Text shown START

Safe Sidewalks: Enhanced Enforcement Zones
CA H&S Code §11353.1 already mandates enhanced drug-sale penalties within 1,000 feet of schools, playgrounds, and child-serving facilities. We've identified 40+ qualifying facilities that, combined given our density, cover most of Downtown. We plan to install signage and present the facility map to LAPD and the DA to enforce existing law to deter open air drug sales and use on Downtown streets, to make our community walkable, safe, and accessible for children.
59% of surveyed residents cited street level drug use and sales crises as a top 3 concern.
LAPD Foot Beat & Bike Patrols
DTLA RA advocated with community partners $4 million in LAPD overtime funding in 2025 for community-based policing; however, so far we have seen some implementation in the Jewelry District and near LA Live. We’re asking for deployment on busy thoroughfares like Broadway, Spring Street, and 7th to prevent crime, create a safe public realm, and anchor a community policing strategy that reflects our unique dense, walkable, urban environment.
77% of surveyed residents named foot beats as their top preferred public safety solution.

Text shown END

* _Required action 1_
Do these statements agree with the text on Downtown public safety? Answer yes or no for each and quote the words of the text that decide it.
(a) The enhanced drug-sale penalties cited apply within 1,000 feet of schools, playgrounds, and child-serving facilities.
(b) 59% of surveyed residents named foot beats as their top preferred public safety solution.
(c) The LAPD overtime funding mentioned came to $4 million in 2025.
* _Required action 2_
Can you carry the text on Downtown public safety forward, writing the next part after its last line?
These records were drawn from a separate source.

Data for review START

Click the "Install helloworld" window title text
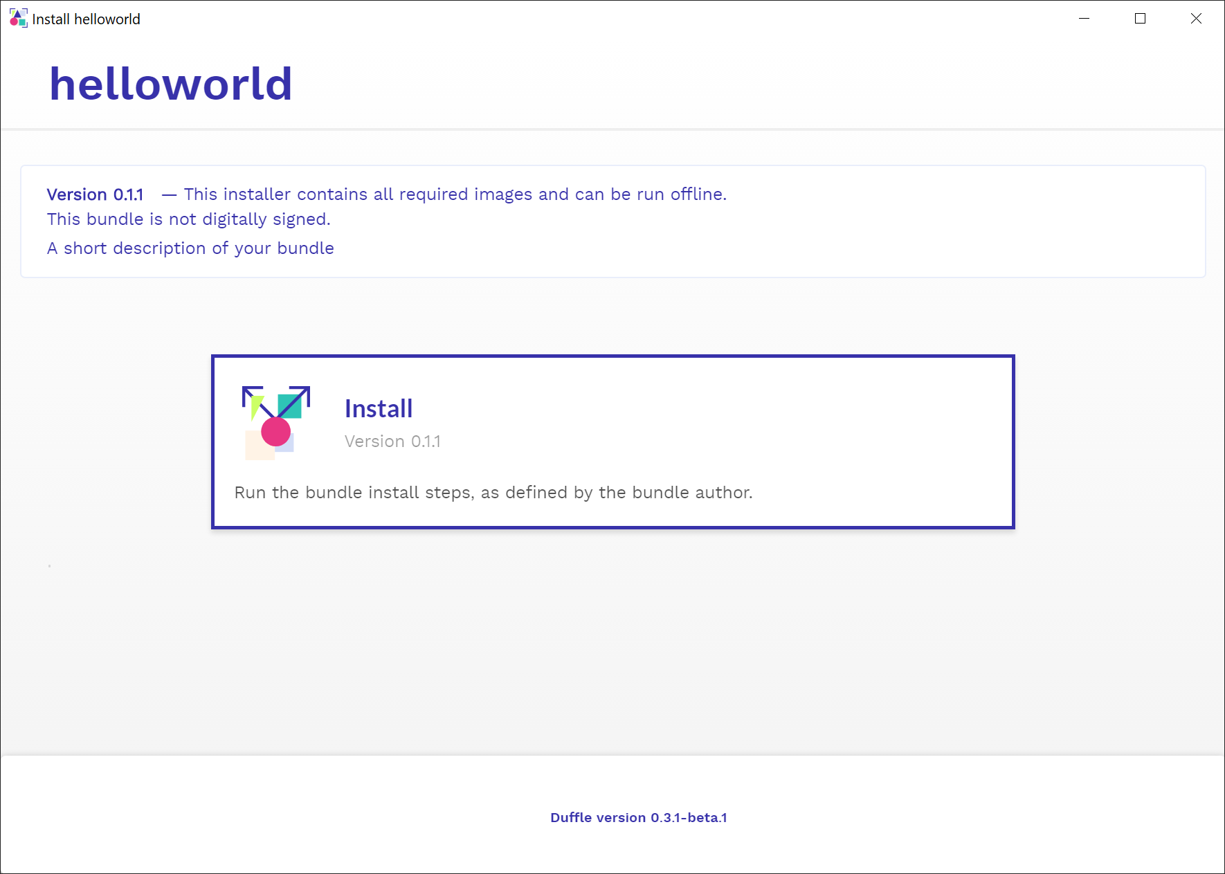 86,19
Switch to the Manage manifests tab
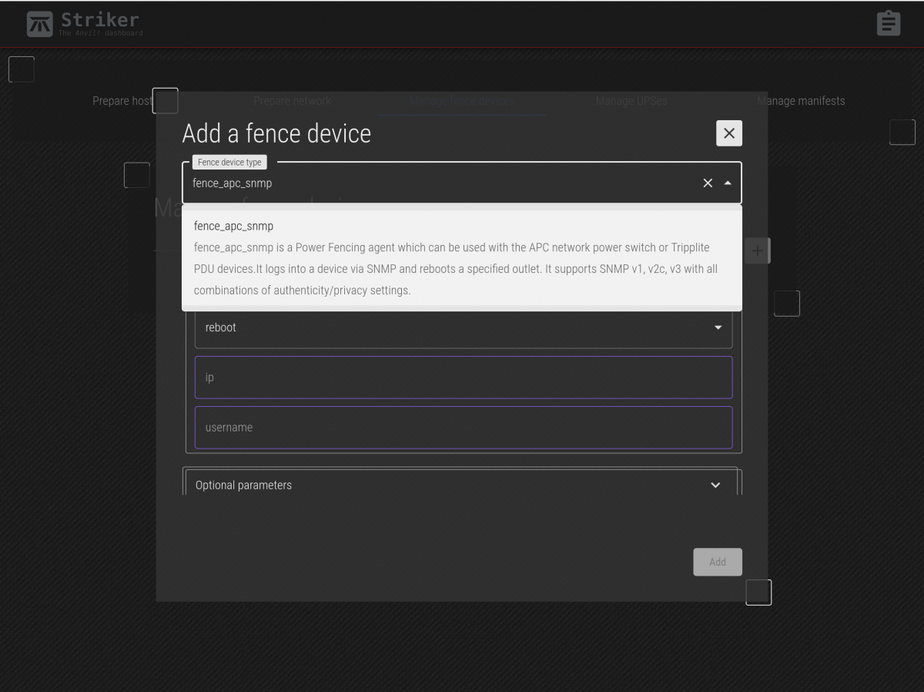924x692 pixels. click(801, 101)
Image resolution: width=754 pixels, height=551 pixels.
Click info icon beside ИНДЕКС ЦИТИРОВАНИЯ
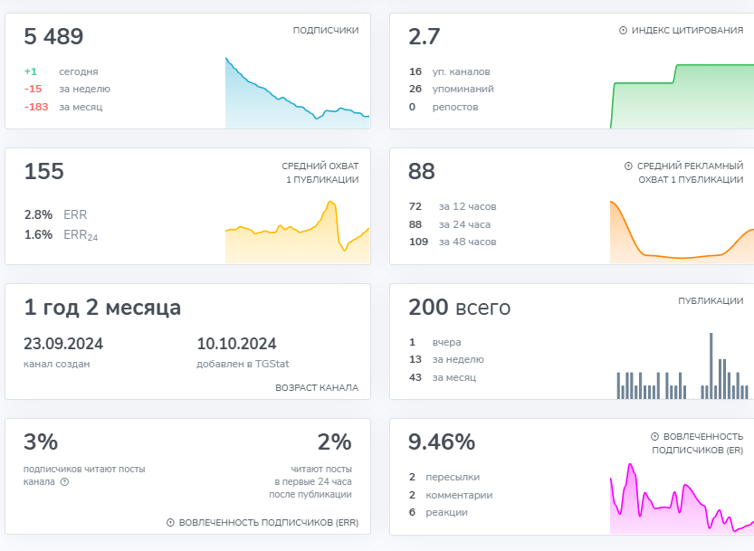pos(623,31)
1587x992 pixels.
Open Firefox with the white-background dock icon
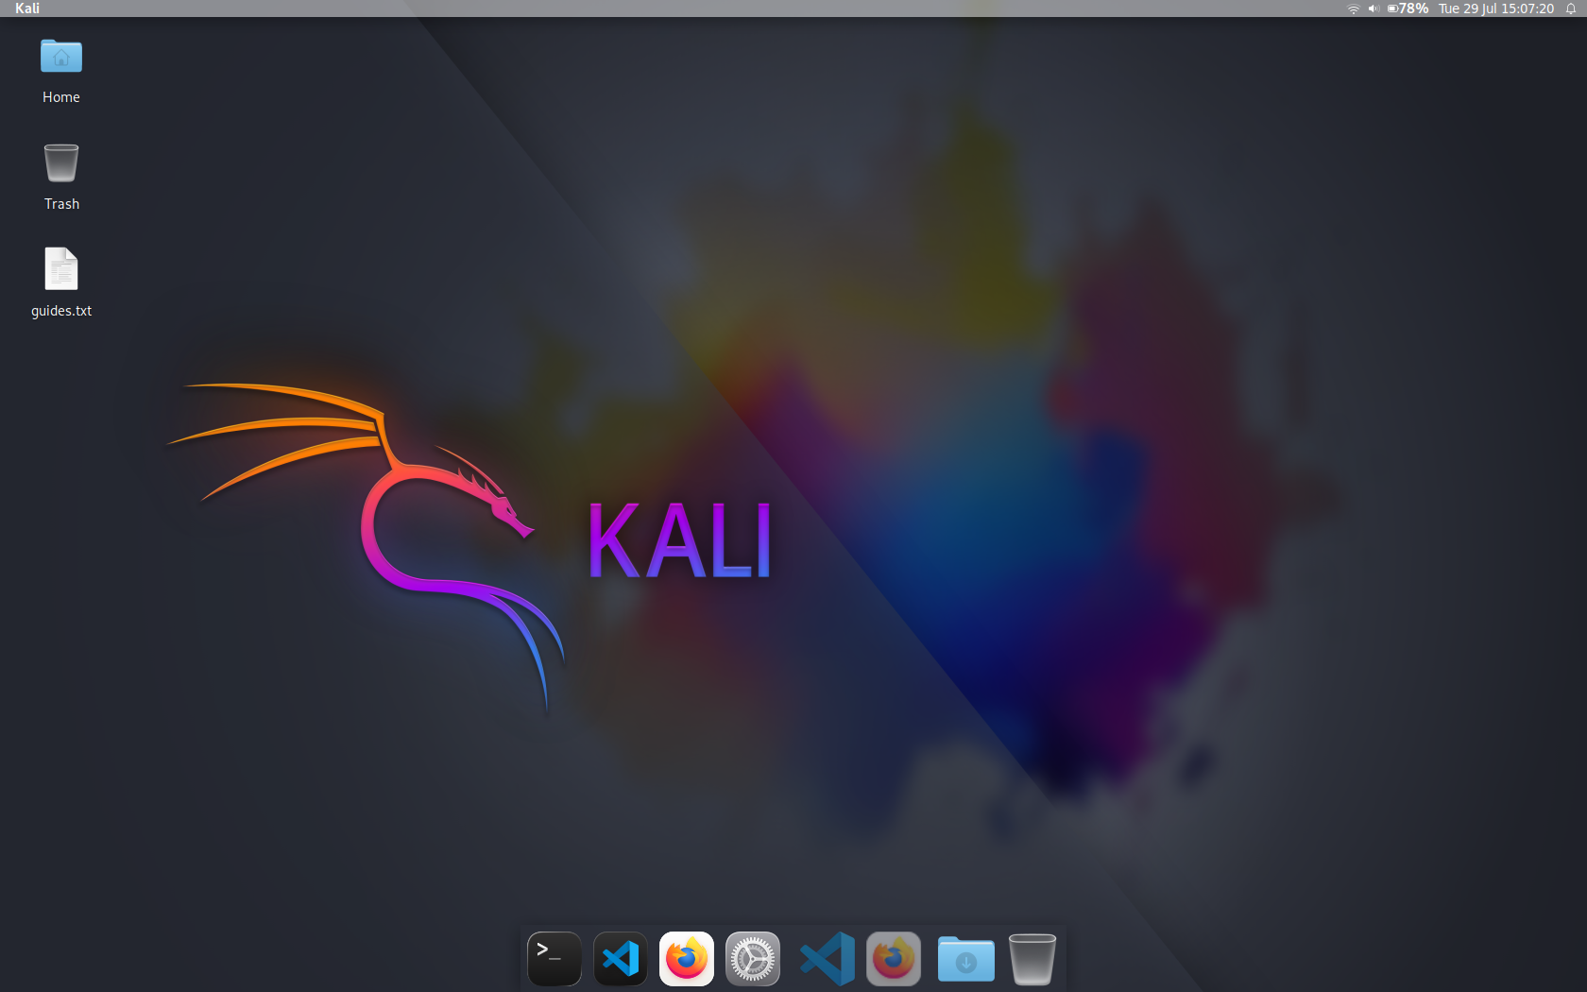[687, 959]
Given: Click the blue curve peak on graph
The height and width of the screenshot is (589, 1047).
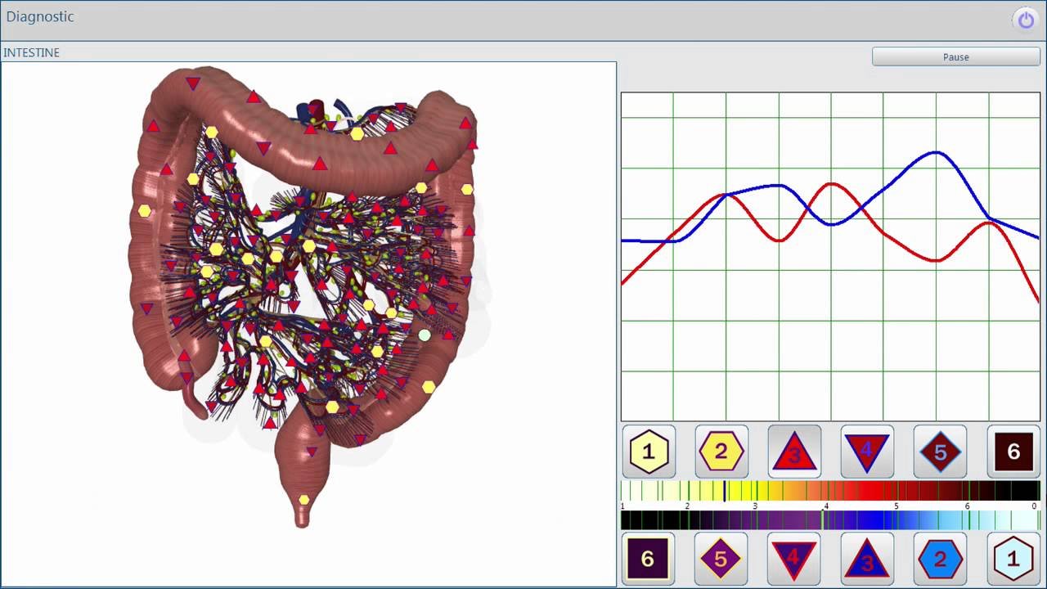Looking at the screenshot, I should tap(936, 152).
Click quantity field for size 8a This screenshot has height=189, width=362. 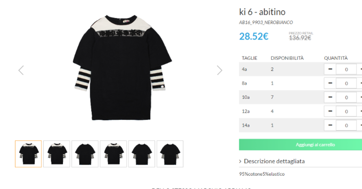click(346, 83)
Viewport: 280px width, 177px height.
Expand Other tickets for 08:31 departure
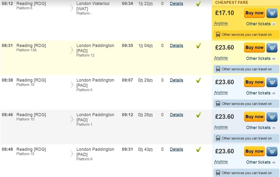(261, 59)
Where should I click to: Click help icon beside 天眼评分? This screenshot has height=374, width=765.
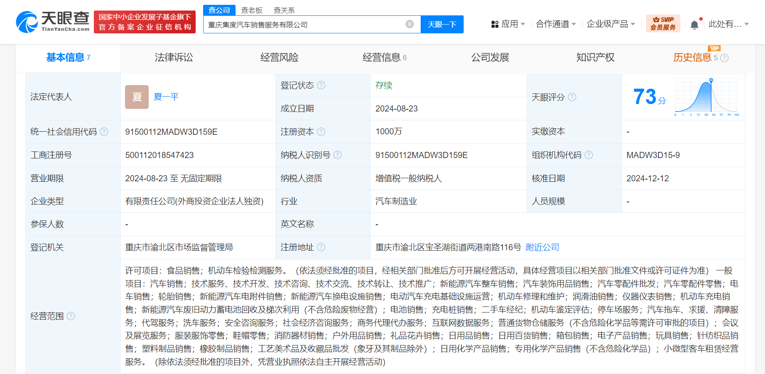pyautogui.click(x=572, y=97)
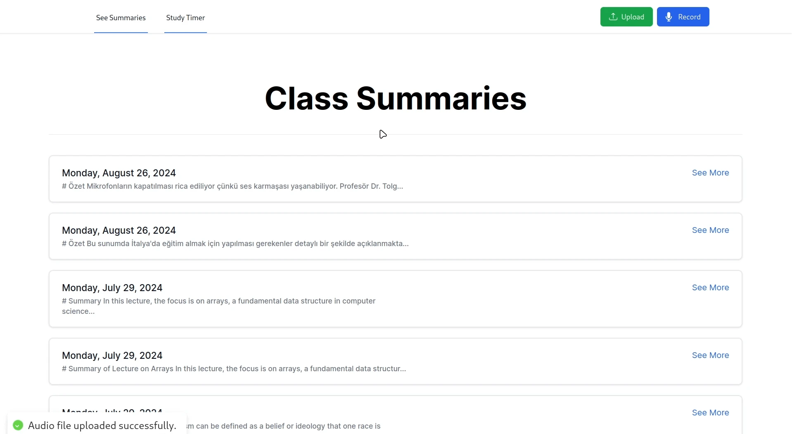The image size is (792, 434).
Task: Click the 'Summary In this lecture' preview text
Action: pos(218,306)
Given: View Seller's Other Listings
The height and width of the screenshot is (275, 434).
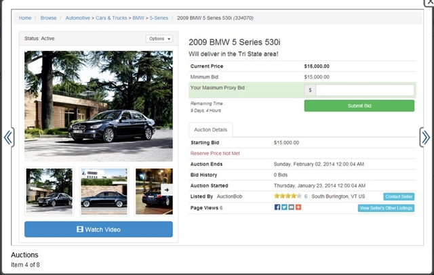Looking at the screenshot, I should pos(386,208).
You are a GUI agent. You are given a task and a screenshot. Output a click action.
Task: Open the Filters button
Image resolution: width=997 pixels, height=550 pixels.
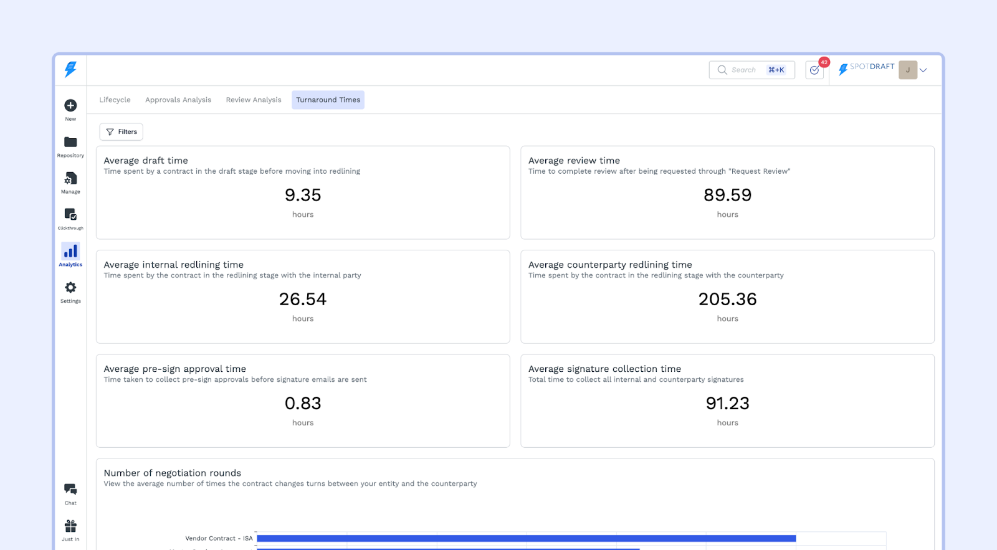click(122, 132)
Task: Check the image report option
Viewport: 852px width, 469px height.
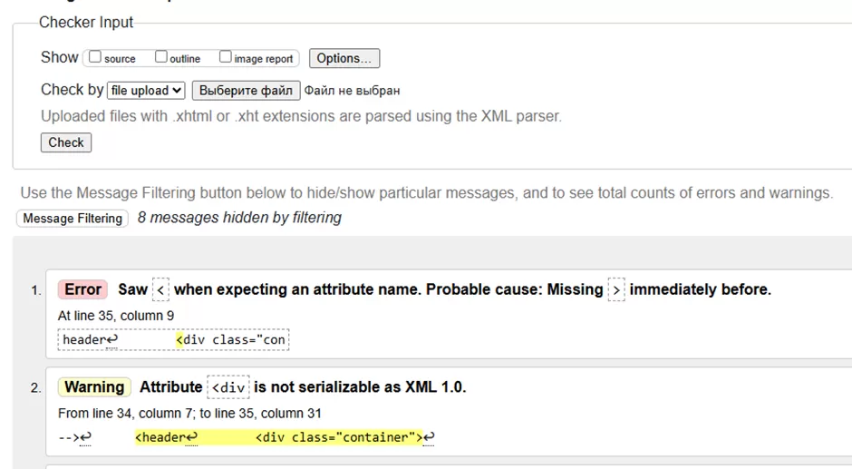Action: point(226,58)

Data for review END

* _Exercise response 1_
(a) Yes: "within 1,000 feet of schools, playgrounds, and child-serving facilities"
(b) No: "77% of surveyed residents named foot beats as their top preferred public safety solution."
(c) Yes: "$4 million in LAPD overtime funding in 2025"

* _Exercise response 2_
Spring Street Park
Residents have documented open drug use, sales, assault, and overdose deaths at Spring Street Park — a children's playground whose conditions have worsened since COVID, and are recently being addressed by the City. This is one example of a broader pattern of unfinished commitments to Downtown's public spaces. We’re asking leaders to stand behind the completion of the park and addition of security to activate the space for the entire community, and be a model for public space in our park-poor neighborhood.
388 residents signed the petition to save Spring Street Park.
Vacant to Vibrant: 20 Storefronts in the Historic Core
Downtown's commercial vacancy is visible on every block, and is higher than the city of Detroit. We're proposing a pilot modeled on San Francisco's Vacant to Vibrant program: 20 storefronts activated with subsidized rent across key thoroughfares prioritizing locally-owned small businesses, restaurants, and cultural venues.
Residents cited slow economic recovery as a top 3 concern, increasing over 2 years by 7%.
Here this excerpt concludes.